Tiny Switzerland requires universal participation in health care, but the Swiss have 70 different insurers to choose from, and those insurers average about 4.5 percent administrative costs, as opposed to here in the U.S., where administrative costs can suck up to 40 cents from every dollar you pay for health care. Japan has 3,200 insurers and they flock to the doctor's office, with an average of 15 visits per year, and an average hospital stay of 20 days. Yet Japan averages $3,400 per person for health care; the U.S. over twice that.
A McKinsey study claims that if we adopted the high-tech, streamlined French health care system the U.S. would save some $600 billion per year in administrative costs. In this analysis, it's the people who refuse to countenance universal coverage because it gives slackers a "free ride" who are actually reaching into everyone's pocket. (In another instance of pay-less-now-or-pay-more later, French doctors get a government-sponsored education, which means they can work for about $65,000 per year, not having over a hundred thousand dollars in school loans to repay.)
Preventative medicine is also much, much less expensive than letting conditions go until they become life-threatening. Reid mentioned that walking down the street in London, he'd see young women dressed as cheerleaders (which the English don't really have, they've picked up the look from Friday Night Lights, he surmises). "They think it's a sexy look--I always do, too," chuckled Reid. The cheerleaders get the attention of passers-by, and then hit them up to get a flu shot.
(Reid also compared our Surgeon General's cigarette pack warning to to this one: "85 percent of lung cancers are caused by smoking. 80 percent of lung cancers kill within three years.
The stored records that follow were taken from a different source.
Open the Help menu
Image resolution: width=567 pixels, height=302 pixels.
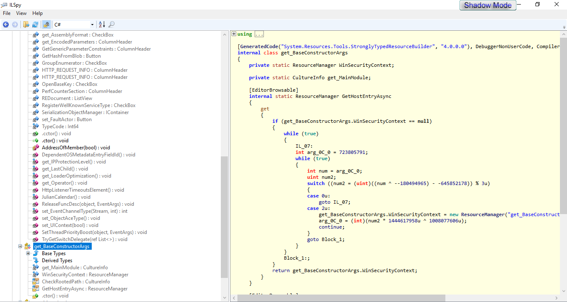click(37, 13)
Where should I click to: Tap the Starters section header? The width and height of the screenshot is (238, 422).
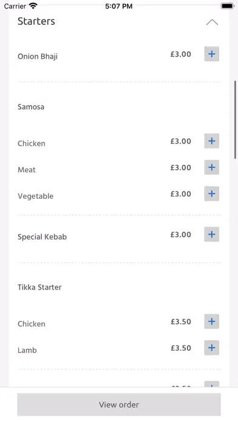36,21
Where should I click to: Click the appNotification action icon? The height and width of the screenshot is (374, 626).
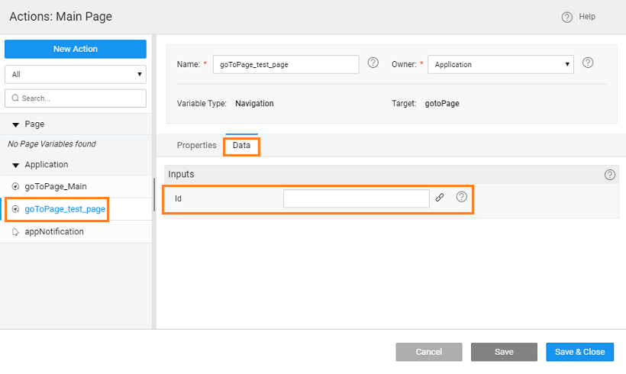click(15, 232)
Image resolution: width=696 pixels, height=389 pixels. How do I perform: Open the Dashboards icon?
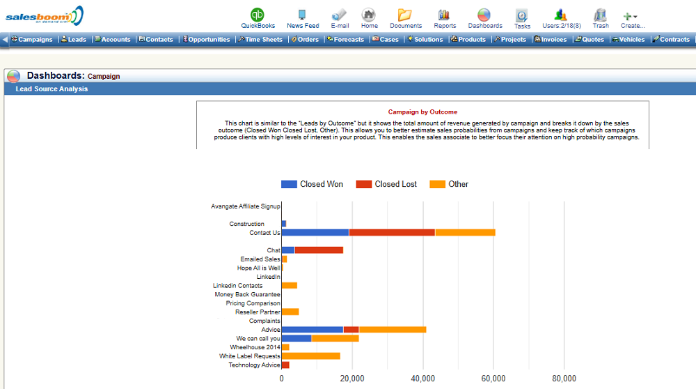(484, 15)
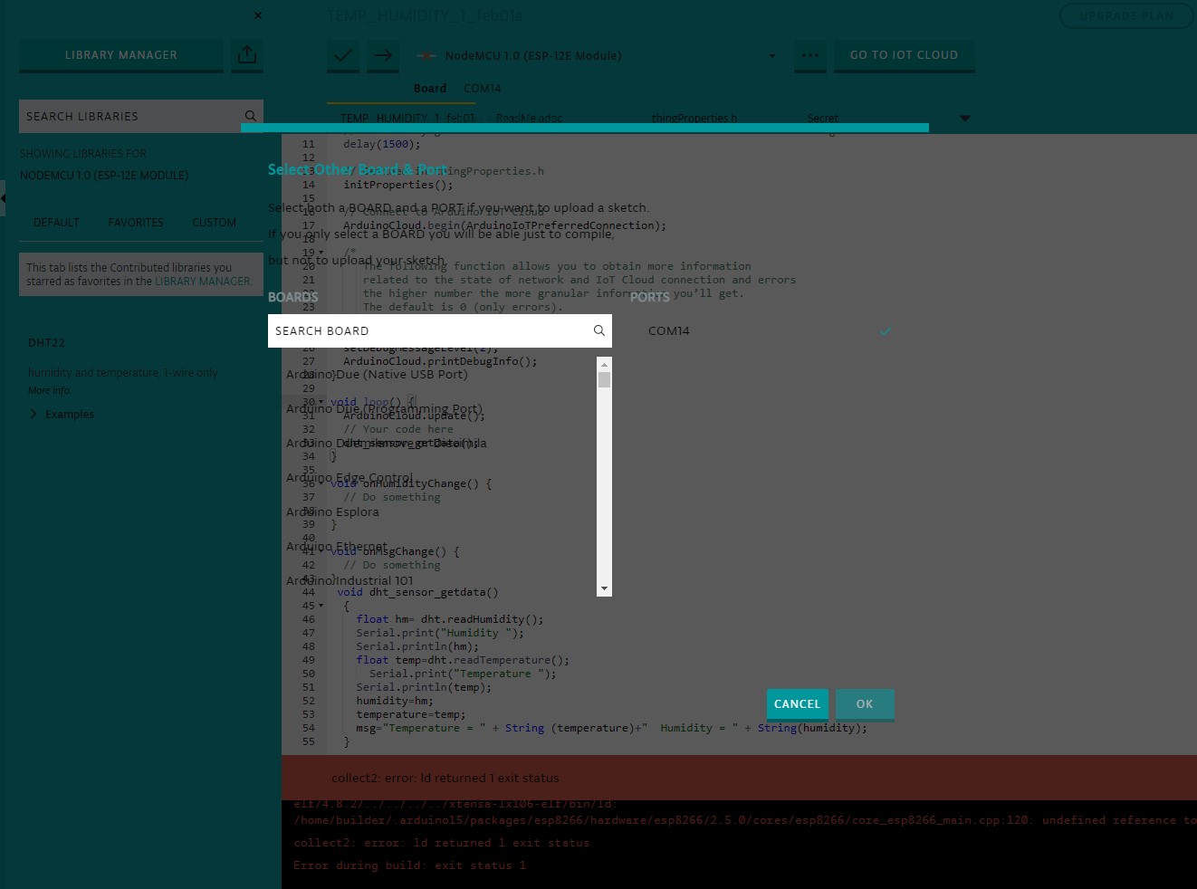This screenshot has width=1197, height=889.
Task: Switch to the Favorites libraries tab
Action: (x=136, y=223)
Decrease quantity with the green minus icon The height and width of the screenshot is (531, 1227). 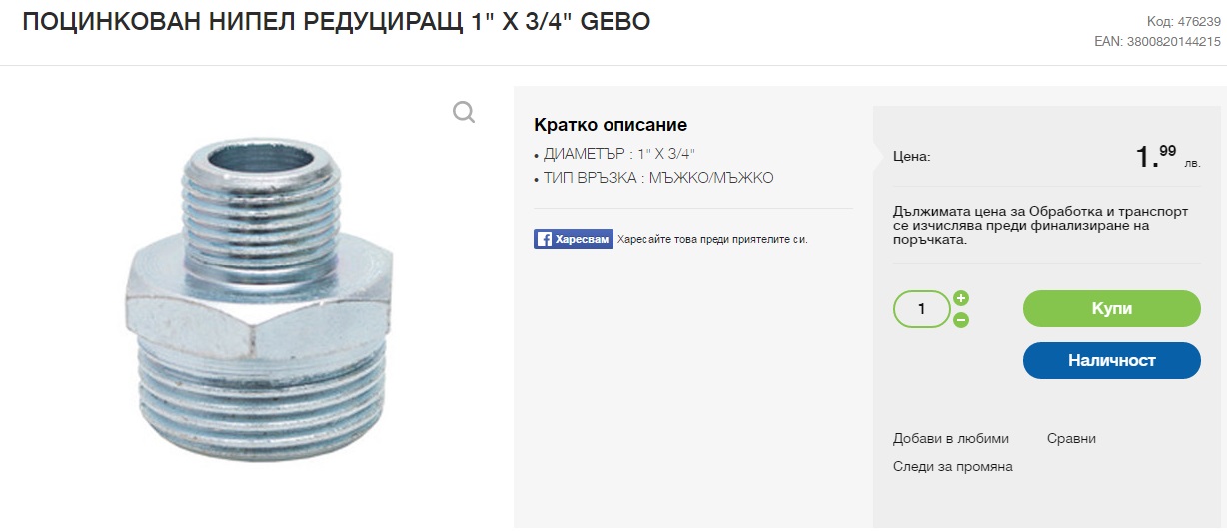coord(961,320)
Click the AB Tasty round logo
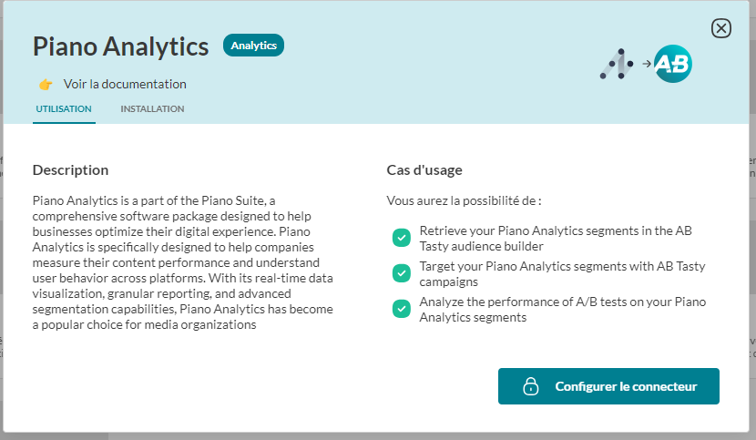 (x=673, y=64)
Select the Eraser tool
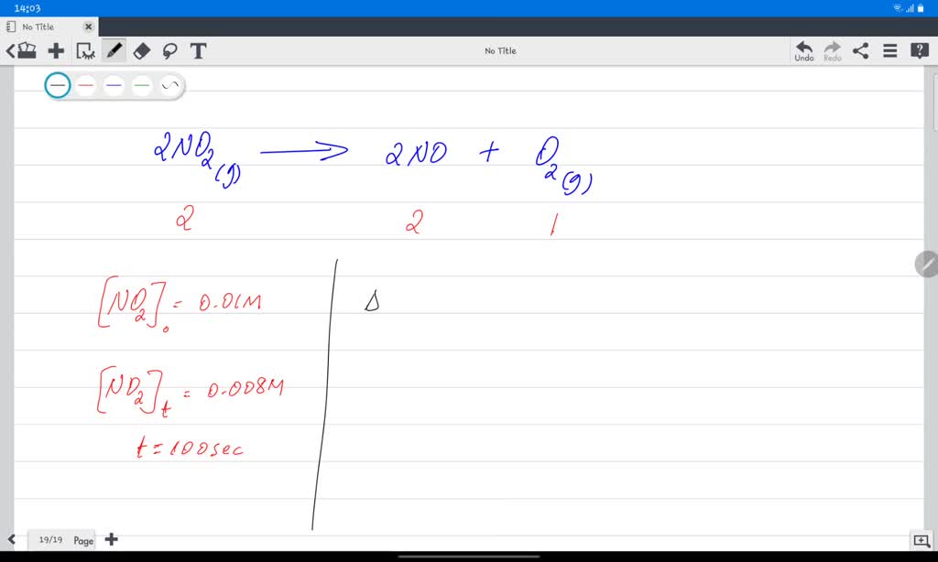The width and height of the screenshot is (938, 562). click(x=141, y=50)
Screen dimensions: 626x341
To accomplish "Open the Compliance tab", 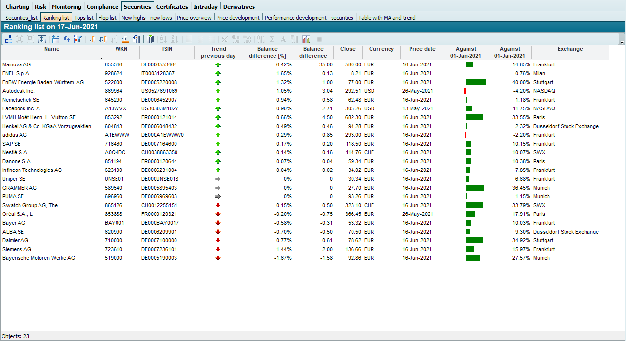I will [102, 7].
You will die.")
There's a third way to keep costs low in medicine, which tends to generate a lot of heat on these shores from people who imagine their care isn't rationed due to cost. (These are likely the same people who thought when they bought an "unlimited" AT&T data plan that it meant unlimited data, rather than whatever amount AT&T deems reasonable.) You don't have to trust the government if you don't want to, but if you trust your private insurance provider more, then you have not been paying attention.
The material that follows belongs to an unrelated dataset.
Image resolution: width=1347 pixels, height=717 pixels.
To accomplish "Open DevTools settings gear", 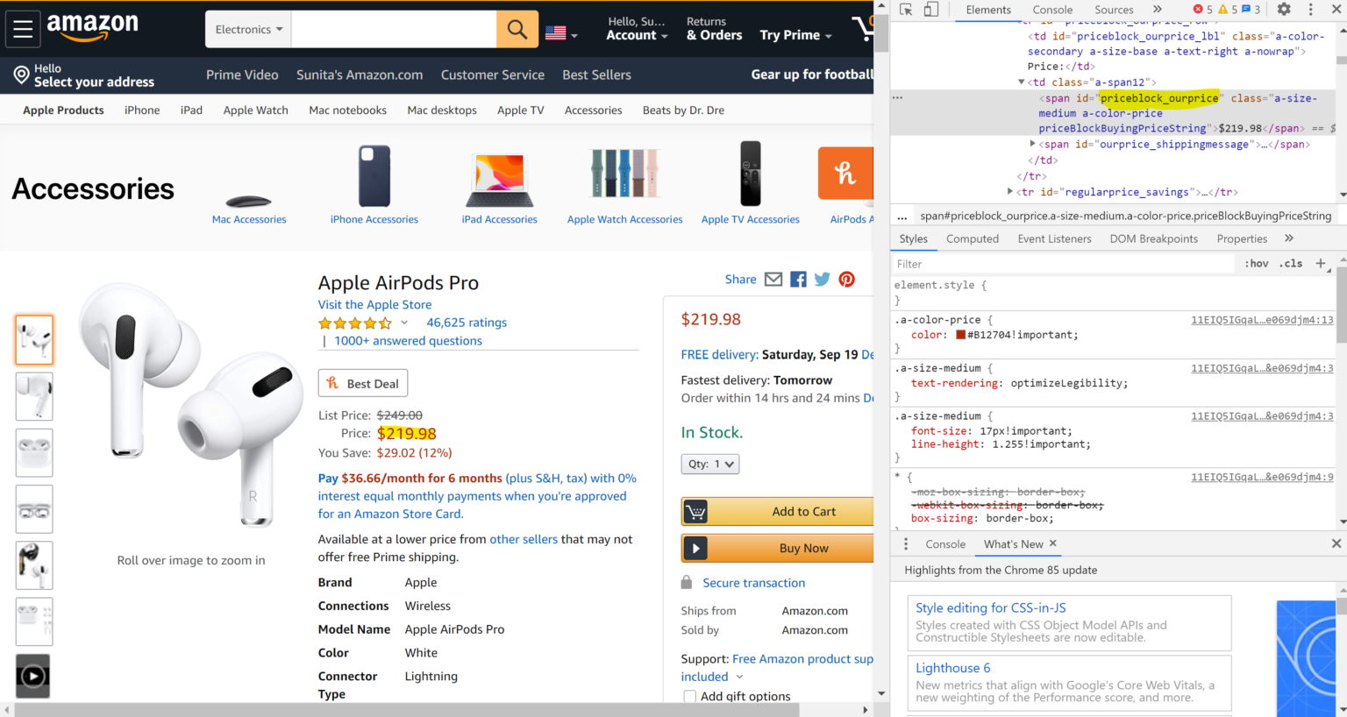I will pos(1282,9).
"All countries ration health care," noted Reid, in one way or another. The difference is that some countries employ a floor--a promise that you will get basic health care no matter what--along with a ceiling, to rein in expensive surgeries and treatments. In the U.S., we have no floor, and our ceiling is strictly dependent on the premium we can afford and our private insurer's willingness to pay.
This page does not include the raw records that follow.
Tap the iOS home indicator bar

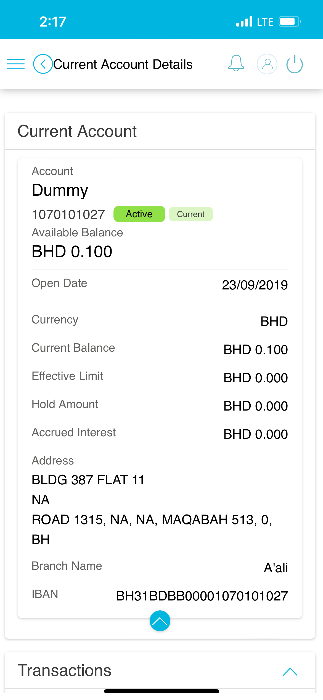point(162,691)
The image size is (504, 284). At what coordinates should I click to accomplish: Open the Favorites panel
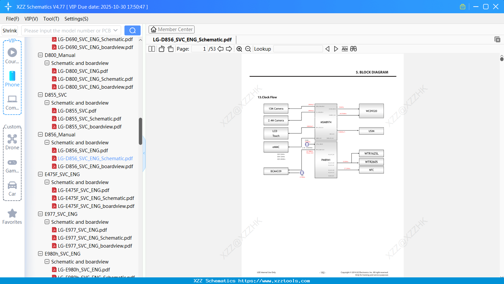[12, 215]
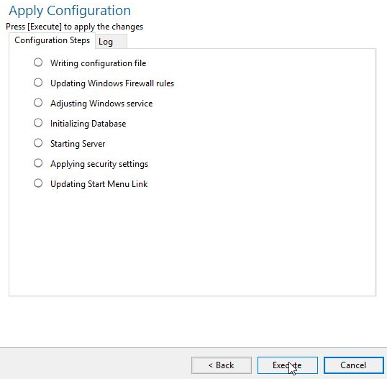
Task: Go back with the < Back button
Action: tap(222, 365)
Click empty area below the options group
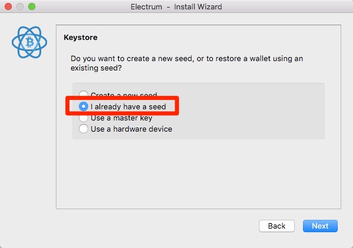353x248 pixels. pyautogui.click(x=198, y=173)
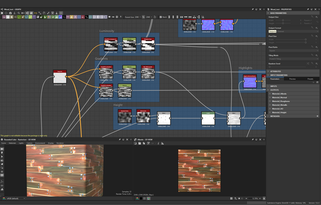Click the magnifier search icon in graph toolbar
Screen dimensions: 321x205
point(19,13)
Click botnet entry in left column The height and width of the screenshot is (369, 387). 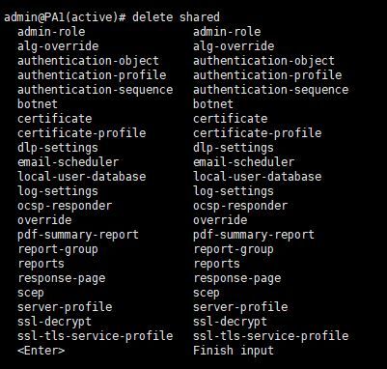point(38,104)
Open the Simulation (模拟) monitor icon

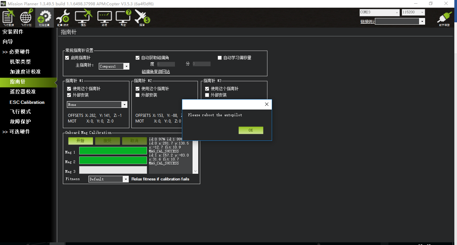pyautogui.click(x=83, y=18)

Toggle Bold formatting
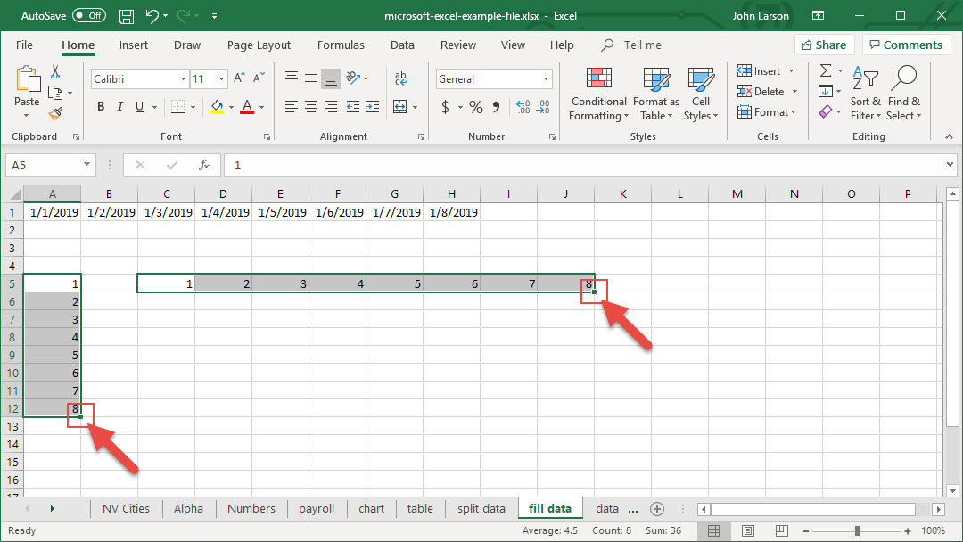[x=101, y=107]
In Seattle, Reid implied, we're spoiled for choice. "I don't know if you are aware," he said, "but this area is famous as a hotbed of health policy and innovation." Washington ranks among the lowest of all states in health care cost per patient. We are 50th out of 50 in hospital beds, not because we're short on beds, but because our population is so healthy we don't need as many as other states. He name-checked Swedish Medical Center (where he'd delivered a talk earlier) and Group Health as two local leaders in delivering top care competitively.
(He could have also mentioned boutique basic-health provider Qliance, who provide primary care for a monthly fee that's less than a digital cable package.)
When Reid was making a presentation for Senator Baucus, prior to the health care reform's passage, he was peppered with questions by Washington Senator Maria Cantwell. "She got it," Reid said admiringly. But, unsure that the American public supported universal coverage, the Obama administration put full coverage on the table, and it was compromised away, along with, Reid believes, universal health care's moral mandate.